▸ THE TASK:
Include in the output exactly the lines from the opening of the data through the line containing "Given: Click the Anat Ebgi gallery name", and nothing more.

▸ EXERCISE INPUT:
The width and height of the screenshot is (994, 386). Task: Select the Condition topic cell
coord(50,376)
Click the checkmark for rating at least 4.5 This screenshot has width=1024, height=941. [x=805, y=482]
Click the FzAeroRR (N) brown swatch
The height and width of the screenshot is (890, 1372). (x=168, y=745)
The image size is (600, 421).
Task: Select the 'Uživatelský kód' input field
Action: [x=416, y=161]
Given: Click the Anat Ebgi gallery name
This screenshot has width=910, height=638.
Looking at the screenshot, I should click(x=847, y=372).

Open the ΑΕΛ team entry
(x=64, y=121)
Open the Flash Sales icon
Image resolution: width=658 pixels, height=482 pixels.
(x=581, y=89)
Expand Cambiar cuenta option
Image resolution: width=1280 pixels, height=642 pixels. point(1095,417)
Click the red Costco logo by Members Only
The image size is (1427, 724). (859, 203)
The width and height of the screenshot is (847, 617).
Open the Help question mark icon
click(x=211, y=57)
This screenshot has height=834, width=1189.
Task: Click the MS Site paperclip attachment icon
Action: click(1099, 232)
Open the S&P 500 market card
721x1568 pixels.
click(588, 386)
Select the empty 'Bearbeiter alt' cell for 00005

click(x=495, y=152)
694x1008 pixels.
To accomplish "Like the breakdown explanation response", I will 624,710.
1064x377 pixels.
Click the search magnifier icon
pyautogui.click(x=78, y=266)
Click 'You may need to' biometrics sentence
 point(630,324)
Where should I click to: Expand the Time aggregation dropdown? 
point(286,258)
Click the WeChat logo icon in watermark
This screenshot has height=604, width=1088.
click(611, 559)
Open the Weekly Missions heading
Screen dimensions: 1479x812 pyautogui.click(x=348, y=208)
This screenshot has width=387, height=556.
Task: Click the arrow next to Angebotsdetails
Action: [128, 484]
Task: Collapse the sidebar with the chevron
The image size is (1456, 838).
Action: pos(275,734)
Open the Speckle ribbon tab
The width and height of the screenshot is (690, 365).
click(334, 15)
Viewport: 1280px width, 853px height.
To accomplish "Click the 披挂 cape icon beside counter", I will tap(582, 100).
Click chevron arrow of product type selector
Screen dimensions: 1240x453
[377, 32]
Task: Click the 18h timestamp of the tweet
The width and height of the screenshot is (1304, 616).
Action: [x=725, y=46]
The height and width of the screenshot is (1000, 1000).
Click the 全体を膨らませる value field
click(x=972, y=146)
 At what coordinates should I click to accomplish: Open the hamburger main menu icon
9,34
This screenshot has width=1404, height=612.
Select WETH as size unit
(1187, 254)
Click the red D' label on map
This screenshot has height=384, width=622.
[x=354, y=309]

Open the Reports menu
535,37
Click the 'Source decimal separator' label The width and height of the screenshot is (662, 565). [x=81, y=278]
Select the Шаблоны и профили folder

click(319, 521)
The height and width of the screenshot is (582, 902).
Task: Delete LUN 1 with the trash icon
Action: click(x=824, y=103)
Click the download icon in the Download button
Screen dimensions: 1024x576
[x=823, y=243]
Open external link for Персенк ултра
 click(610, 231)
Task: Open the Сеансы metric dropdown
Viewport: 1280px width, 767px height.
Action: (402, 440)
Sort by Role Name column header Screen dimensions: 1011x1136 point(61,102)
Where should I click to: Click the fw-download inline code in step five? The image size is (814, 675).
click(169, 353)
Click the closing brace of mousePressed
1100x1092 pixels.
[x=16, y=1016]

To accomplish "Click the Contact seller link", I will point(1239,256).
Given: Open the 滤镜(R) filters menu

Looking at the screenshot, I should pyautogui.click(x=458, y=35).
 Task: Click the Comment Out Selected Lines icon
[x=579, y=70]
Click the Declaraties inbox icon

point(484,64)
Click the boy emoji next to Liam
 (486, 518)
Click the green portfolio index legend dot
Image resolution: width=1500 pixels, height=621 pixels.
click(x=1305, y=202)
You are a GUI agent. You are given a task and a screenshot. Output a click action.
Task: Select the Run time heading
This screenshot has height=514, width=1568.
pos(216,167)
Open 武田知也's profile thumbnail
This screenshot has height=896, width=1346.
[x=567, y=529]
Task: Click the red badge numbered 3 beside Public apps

▸ FINAL ANSWER:
The width and height of the screenshot is (994, 386). Task: Select the Condition topic cell
coord(50,376)
Click the checkmark for rating at least 4.5 This screenshot has width=1024, height=941. [x=805, y=482]
Click the FzAeroRR (N) brown swatch
The height and width of the screenshot is (890, 1372). (x=168, y=745)
The image size is (600, 421).
Task: Select the 'Uživatelský kód' input field
Action: [x=416, y=161]
Given: Click the Anat Ebgi gallery name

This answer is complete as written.